What matters more is body fat and where it’s carried, Titano said.
Research has found that fat concentrated around the mid-section is particularly problematic. A larger waist size can signal more visceral fat — deep fat that wraps around the internal organs. And that type of fat is far from “inert,” Titano said.
Visceral fat, she explained, appears to be more “metabolically active” than fat that accumulates under the skin of the hips and thighs. It releases cytokines and other substances that promote inflammation and can inflict damage on the blood vessels and organs.
Visceral fat is also associated with insulin resistance, Titano said. That’s a loss of sensitivity to the blood-sugar-regulating hormone insulin, which can lead to type 2 diabetes, a major risk factor for heart disease and stroke.

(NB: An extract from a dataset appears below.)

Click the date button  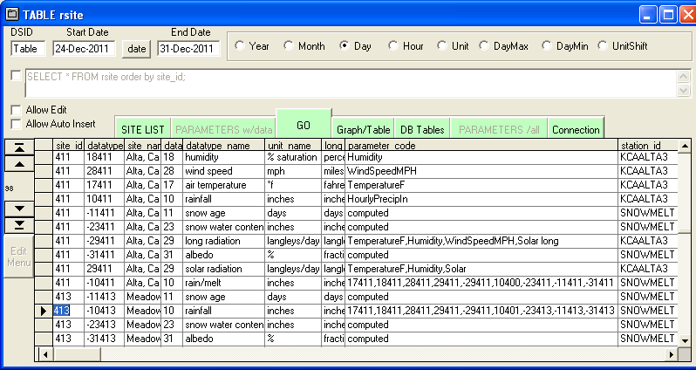click(x=137, y=49)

Wrapping a tape measure around the waist does not precisely gauge visceral fat. But there is a good correlation between waist size and that deeper fat, Titano said.
When does heart risk rise?
According to the U.S. National Heart, Lung, and Blood Institute, the risk of heart disease rises when waist size expands beyond 35 inches for women and 40 inches for men.
Dr. Tiffany Powell-Wiley, an investigator with the NHLBI, led the writing committee on the AHA statement.
When it comes to managing extra belly fat, there are no magic diets, she said.
Instead, it comes down to the familiar mantra of portion control, and opting for “whole” foods — fruits, vegetables, fiber-rich whole grains, beans, fish and lean meat — over processed and sugar-laden foods, Powell-Wiley said.
As for exercise, the good news is that grueling workouts are not necessary.